_Exercise objective_
Output only the lines that run from the line holding "Screen dimensions: 772x418" to the end of the entries, both ends included, and skip the pictures.

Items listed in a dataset
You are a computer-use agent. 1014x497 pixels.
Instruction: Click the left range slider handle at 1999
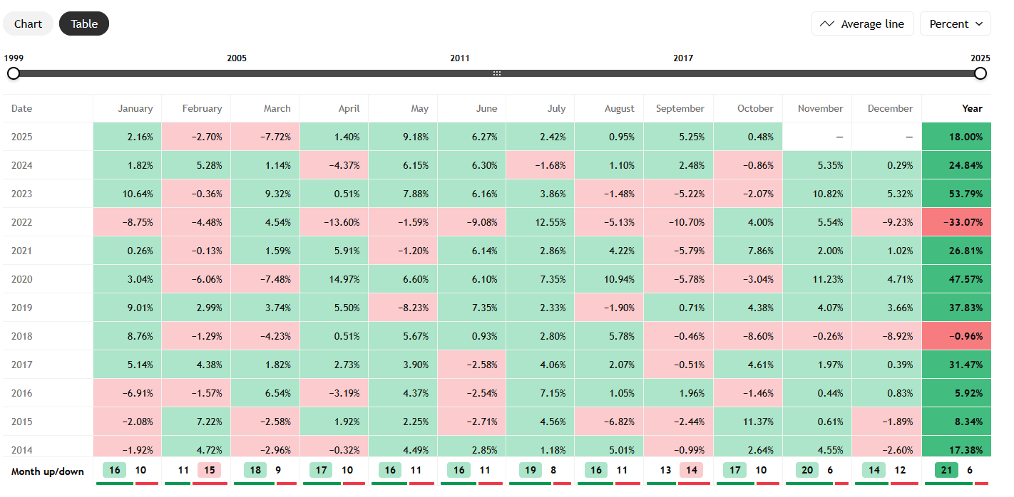pos(13,73)
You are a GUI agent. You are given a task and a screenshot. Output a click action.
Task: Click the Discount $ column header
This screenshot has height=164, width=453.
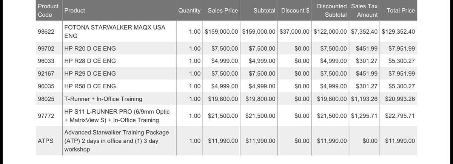295,11
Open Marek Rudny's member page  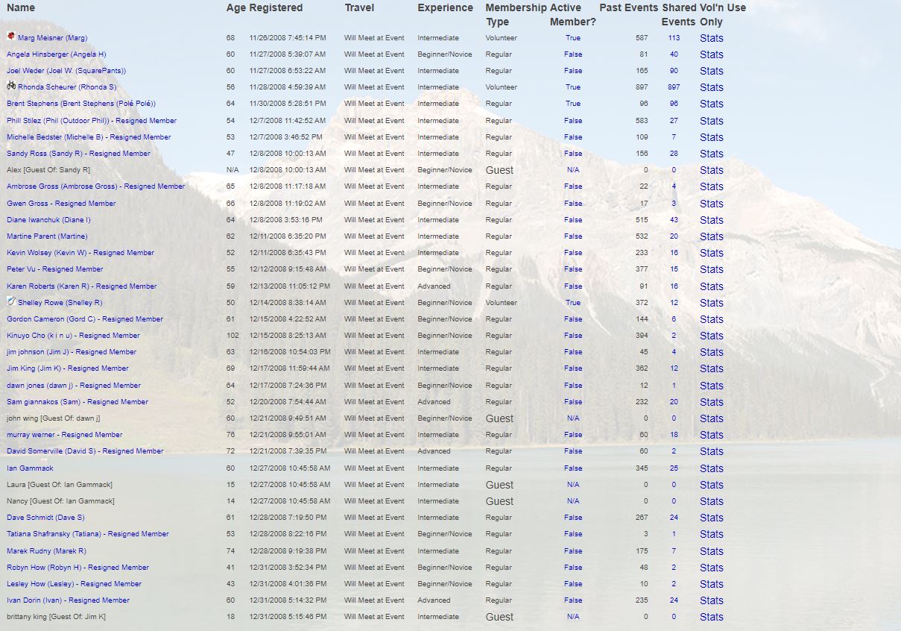(46, 551)
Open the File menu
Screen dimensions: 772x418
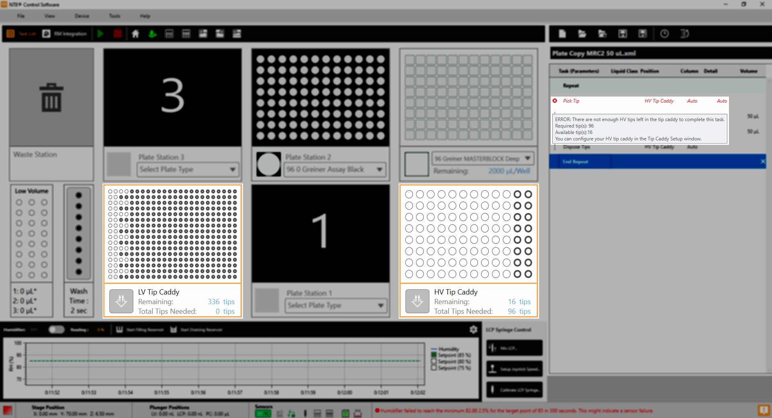[x=21, y=16]
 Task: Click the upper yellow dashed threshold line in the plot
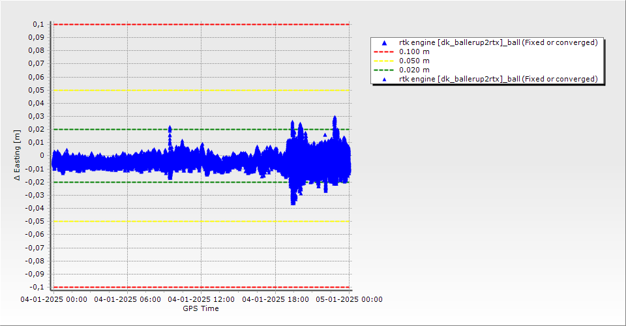coord(196,90)
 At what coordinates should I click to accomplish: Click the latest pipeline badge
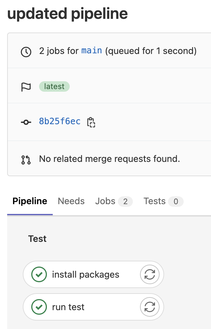54,86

_Answer_
Screen dimensions: 772x418
[x=21, y=16]
 Task: Click the upper yellow dashed threshold line in the plot
coord(196,90)
 At what coordinates should I click to accomplish: Click the latest pipeline badge
54,86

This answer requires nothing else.